In only eight hours, Dowd and his team shot every piece of evidence the crime scene techs identified from all four crime scenes. “That totaled 448 points,” Dowd said. “Those points of evidence included weapons, bomb fragments, pressure-cooker fragments, spent cartridge casings, blood, civilian and police vehicles that were involved, and bodies—the location of Tamerlin Tsarnaev after he was struck by the vehicle operated by his brother Dzhokhar and the location of a police officer who was shot at during the Watertown event. The officer’s vehicle and the officer’s location were measured. The location where Dzhokhar’s vehicle was ditched was also mapped. Rounds were fired at another vehicle a couple neighborhoods away, and those need to be documented, as well.”

Working in AutoCAD Civil 3D, Dowd created a total of 14 scene diagrams, which he turned over to the U.S. Attorney’s Office for the trial. In addition to Watertown, the diagrams included the Massachusetts Institute of Technology campus, which was documented with a Leica Nova MS50 MultiStation and a Leica ScanStation 3D laser scanner.

The diagrams provided different views and versions. “For trial, the U.S. attorneys wanted versions with just the ballistic evidence. They wanted a version with just the explosive evidence. They wanted a version without any evidence. They wanted versions with different zooms. They wanted versions of MIT without the cruiser, with the cruiser, etc.,” he said. “And they wanted all the evidence linked to the photographs that would be displayed in court.”

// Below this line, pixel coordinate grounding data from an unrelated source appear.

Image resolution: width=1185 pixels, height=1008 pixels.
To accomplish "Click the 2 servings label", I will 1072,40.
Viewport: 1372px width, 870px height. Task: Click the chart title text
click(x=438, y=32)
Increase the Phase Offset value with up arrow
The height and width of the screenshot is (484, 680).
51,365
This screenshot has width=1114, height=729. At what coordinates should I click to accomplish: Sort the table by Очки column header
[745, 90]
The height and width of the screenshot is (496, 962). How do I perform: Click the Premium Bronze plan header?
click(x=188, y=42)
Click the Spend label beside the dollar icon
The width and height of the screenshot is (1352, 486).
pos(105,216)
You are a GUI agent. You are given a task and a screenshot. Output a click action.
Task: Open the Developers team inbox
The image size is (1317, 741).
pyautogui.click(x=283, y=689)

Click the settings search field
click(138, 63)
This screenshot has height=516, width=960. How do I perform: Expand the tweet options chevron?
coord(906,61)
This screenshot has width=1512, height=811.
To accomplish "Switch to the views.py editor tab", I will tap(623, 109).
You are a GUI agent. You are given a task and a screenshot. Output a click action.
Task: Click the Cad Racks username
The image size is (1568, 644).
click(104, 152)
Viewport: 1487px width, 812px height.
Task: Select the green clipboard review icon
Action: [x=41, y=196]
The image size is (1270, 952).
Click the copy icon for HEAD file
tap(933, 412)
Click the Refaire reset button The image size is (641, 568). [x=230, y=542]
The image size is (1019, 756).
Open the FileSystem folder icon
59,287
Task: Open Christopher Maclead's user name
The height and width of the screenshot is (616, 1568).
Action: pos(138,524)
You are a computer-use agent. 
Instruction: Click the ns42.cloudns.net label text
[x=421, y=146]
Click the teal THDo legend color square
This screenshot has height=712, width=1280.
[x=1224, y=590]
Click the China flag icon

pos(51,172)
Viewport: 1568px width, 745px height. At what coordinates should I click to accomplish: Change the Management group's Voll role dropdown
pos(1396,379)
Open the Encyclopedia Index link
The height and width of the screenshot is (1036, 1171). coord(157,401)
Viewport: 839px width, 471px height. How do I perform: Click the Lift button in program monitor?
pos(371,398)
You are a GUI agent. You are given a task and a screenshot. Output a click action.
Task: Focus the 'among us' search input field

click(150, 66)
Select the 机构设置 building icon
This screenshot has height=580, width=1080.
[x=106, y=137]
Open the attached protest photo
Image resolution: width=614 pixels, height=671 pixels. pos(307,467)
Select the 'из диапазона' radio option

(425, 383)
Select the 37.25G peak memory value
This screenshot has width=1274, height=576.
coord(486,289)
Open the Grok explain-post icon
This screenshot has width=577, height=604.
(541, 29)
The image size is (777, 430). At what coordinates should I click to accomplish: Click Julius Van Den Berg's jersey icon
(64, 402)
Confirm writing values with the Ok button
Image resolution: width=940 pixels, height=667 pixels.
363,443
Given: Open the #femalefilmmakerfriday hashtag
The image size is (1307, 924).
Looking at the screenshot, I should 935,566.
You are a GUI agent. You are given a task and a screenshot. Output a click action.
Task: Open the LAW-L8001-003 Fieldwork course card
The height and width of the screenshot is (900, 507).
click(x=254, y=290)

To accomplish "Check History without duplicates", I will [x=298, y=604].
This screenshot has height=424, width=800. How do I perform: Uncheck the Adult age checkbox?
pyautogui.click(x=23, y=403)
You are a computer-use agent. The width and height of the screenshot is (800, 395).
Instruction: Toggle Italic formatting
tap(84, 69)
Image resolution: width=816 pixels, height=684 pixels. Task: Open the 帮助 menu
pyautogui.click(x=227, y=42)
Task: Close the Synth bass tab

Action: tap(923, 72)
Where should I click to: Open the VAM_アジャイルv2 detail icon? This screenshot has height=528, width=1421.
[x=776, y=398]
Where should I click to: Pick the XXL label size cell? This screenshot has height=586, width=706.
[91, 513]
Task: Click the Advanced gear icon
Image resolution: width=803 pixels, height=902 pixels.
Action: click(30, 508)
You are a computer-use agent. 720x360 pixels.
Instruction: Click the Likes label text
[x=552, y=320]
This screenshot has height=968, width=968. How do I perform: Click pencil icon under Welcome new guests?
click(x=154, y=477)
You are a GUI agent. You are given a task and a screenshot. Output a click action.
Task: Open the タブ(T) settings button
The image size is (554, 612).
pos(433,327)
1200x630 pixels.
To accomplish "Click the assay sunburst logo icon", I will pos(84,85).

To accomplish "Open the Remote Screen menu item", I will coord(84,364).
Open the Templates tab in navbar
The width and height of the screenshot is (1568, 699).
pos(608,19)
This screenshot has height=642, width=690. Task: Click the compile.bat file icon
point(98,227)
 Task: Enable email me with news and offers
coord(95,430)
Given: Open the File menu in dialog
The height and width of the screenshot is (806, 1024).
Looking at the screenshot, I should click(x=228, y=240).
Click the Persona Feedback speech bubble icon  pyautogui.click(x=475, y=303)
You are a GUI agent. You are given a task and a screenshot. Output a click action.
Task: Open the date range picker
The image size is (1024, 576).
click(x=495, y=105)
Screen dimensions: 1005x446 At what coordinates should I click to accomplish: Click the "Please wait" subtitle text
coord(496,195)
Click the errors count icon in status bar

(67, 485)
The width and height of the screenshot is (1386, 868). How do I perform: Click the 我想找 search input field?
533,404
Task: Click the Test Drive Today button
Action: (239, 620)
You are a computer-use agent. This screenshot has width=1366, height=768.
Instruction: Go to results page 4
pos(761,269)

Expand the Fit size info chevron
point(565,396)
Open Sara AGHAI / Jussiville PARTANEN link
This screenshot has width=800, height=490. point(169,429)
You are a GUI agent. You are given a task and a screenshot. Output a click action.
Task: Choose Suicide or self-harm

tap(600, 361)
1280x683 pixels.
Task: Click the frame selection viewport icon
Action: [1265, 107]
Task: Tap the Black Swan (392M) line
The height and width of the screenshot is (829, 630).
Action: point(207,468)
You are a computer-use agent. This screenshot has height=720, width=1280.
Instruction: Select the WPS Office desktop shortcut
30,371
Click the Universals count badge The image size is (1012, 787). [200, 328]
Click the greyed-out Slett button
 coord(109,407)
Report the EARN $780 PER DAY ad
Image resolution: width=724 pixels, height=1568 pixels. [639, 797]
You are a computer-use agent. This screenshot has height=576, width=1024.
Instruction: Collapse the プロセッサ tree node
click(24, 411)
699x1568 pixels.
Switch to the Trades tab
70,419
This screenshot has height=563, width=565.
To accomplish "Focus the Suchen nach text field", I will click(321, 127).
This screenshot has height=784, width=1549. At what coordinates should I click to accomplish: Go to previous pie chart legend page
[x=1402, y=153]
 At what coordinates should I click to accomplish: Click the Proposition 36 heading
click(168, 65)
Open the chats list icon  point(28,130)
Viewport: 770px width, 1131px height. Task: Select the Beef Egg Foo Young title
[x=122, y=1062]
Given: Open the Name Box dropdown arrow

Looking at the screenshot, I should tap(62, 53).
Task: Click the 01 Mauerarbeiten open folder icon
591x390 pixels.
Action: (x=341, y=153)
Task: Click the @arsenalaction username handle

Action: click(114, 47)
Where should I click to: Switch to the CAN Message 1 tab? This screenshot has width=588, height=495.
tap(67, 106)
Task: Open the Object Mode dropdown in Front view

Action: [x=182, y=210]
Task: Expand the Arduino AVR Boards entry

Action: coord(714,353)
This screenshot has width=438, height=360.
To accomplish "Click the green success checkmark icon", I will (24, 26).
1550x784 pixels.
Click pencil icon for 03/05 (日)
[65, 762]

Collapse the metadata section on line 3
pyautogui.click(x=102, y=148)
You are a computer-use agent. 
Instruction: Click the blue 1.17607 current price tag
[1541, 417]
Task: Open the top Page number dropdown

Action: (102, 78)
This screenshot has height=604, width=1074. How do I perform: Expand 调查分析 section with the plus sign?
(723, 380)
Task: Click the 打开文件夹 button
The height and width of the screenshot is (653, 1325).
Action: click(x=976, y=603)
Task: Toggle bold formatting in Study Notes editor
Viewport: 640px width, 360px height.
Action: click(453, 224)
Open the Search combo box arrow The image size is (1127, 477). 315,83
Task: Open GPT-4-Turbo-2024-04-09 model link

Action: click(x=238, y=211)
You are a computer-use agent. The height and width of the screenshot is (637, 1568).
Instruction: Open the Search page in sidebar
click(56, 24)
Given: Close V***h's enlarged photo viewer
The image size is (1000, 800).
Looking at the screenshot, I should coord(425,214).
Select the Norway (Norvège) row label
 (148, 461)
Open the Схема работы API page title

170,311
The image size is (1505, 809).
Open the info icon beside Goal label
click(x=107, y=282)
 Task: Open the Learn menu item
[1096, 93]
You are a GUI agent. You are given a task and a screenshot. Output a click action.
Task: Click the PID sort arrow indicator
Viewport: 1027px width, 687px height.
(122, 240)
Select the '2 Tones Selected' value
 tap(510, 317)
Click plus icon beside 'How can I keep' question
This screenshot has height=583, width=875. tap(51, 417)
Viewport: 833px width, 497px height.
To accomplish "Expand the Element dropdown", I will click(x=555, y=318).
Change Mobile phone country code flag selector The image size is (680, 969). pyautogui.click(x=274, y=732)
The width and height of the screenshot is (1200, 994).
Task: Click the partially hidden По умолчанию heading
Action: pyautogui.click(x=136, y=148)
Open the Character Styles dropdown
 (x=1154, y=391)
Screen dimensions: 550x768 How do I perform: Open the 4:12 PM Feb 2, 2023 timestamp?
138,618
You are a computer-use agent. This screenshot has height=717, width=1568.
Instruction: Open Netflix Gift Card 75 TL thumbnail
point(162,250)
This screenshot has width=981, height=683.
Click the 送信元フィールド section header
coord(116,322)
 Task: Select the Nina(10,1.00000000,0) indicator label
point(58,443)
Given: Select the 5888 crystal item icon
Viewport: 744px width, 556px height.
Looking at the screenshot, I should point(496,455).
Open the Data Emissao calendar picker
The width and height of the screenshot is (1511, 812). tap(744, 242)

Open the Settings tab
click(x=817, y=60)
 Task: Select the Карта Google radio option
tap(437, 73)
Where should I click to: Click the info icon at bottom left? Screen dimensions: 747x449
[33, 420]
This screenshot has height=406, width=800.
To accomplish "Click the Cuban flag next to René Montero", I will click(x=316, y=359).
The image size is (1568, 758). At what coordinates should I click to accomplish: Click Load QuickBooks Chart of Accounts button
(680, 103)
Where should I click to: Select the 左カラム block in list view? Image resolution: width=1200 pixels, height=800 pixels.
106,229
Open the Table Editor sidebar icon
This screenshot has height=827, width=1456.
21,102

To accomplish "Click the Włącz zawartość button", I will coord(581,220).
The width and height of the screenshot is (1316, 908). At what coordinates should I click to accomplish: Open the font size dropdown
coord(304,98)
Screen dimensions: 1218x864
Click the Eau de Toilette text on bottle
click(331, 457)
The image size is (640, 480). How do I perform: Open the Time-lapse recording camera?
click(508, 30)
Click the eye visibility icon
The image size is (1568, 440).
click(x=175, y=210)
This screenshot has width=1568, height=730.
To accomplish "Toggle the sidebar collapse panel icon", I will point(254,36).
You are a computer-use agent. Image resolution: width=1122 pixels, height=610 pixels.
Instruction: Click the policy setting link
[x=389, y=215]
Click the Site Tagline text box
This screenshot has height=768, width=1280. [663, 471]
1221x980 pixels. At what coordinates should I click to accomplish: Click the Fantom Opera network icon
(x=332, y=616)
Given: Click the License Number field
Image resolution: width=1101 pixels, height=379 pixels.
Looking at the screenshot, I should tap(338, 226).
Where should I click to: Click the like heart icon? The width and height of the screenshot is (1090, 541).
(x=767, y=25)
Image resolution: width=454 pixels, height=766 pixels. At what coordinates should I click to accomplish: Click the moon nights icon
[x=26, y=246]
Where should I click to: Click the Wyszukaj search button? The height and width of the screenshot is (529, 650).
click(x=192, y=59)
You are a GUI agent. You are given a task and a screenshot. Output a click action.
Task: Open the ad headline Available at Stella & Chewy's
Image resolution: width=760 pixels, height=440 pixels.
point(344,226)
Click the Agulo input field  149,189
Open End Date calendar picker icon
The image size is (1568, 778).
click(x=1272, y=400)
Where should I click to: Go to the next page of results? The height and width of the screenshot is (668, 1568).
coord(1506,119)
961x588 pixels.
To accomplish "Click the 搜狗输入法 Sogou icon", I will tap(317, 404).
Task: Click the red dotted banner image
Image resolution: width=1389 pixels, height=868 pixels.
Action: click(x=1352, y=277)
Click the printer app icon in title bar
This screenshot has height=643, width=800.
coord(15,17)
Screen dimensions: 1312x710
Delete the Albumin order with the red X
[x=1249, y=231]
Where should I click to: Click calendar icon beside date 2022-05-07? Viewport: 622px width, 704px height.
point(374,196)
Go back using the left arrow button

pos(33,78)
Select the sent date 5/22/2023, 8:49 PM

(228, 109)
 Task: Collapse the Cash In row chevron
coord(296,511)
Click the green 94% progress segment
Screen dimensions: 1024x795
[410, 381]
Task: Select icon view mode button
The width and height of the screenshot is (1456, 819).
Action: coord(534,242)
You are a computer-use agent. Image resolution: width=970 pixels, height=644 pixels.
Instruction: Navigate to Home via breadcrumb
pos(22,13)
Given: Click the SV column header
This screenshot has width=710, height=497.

Dowd’s diagrams and the data collected with the Leica Geosystems survey-grade mapping technologies were integral to the prosecution’s case. “It really helped guide the whole trial for the U.S. attorney,” Dowd said. “They used the diagrams to display what happened at the scenes, and when they wanted witnesses to point out certain things, they pointed them out on my diagrams. They were key to the trial.”

In the end, Dzhokar Tsarnaev was found guilty of multiple counts, including conspiracy to use a weapon of mass destruction in the killing of three people and the injuring of 264 others at the Boston Marathon finish line on April 15, 2013. He was formally sentenced to death on June 24, 2015.

On May 18, 2016, U. S. Attorney Carmen Ortiz presented Dowd with the Department of Justice’s Investigative Achievement Award in recognition of his contribution to the United States v. Dzhokhar Tsarnaev.